ChatGPT Can Score Approximately 60% Passing Threshold For US Medical Licensing Exam: Study

ChatGPT, a machine learning platform developed by American artificial intelligence research laboratory Open AI, which is at the centre of several controversies due to concerns regarding the accuracy of its content, can almost pass the United States Medical Licensing Exam (USMLE), according to a study published February 9 in the open-access journal PLOS Digital Health. The study was conducted by Tiffany Kung, Victor Tseng and their colleagues at Ansible Health, a healthcare startup that provides technology-enhanced treatments for pulmonary diseases.
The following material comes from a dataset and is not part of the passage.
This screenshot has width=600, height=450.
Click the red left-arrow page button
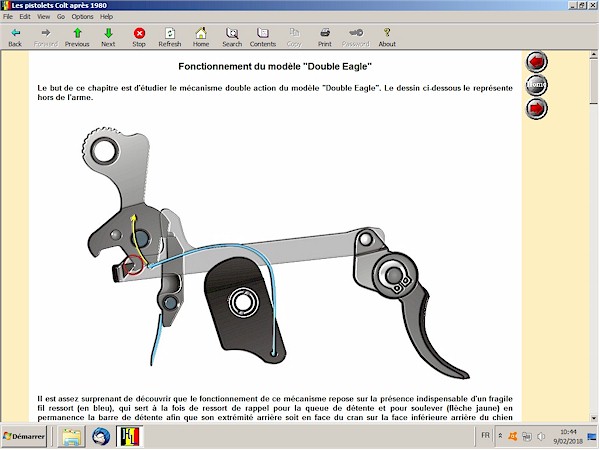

Milestones achieved by ChatGPT in the USMLE

The new study found that ChatGPT can score at or around the approximately 60 per cent threshold for the USMLE. The responses provided by ChatGPT for the exam were found to make coherent, internal sense, and contained frequent insights.

How ChatGPT works

ChatGPT is a new artificial intelligence system known as a large language model, a deep learning algorithm that can process large amounts of text, and recognise, summarise, translate, predict and generate text and other content based on knowledge obtained from massive datasets. ChatGPT is designed to generate human-like writing by predicting upcoming word sequences, and unlike most chatbots, it cannot search the Internet. The machine learning platform uses word relationships predicted by its internal process to generate text.

ALSO READ | Machine Learning: How Does It Work? Here’s How It Helps Augment Artificial Intelligence

What is USMLE?

USMLE, the test ChatGPT can almost pass, is a highly standardised and regulated series of three examinations — Steps 1, 2CK and 3. One needs to pass these examinations to obtain medical licensure in the US. As part of the study, the team of researchers tested ChatGPT’s performance on the USMLE.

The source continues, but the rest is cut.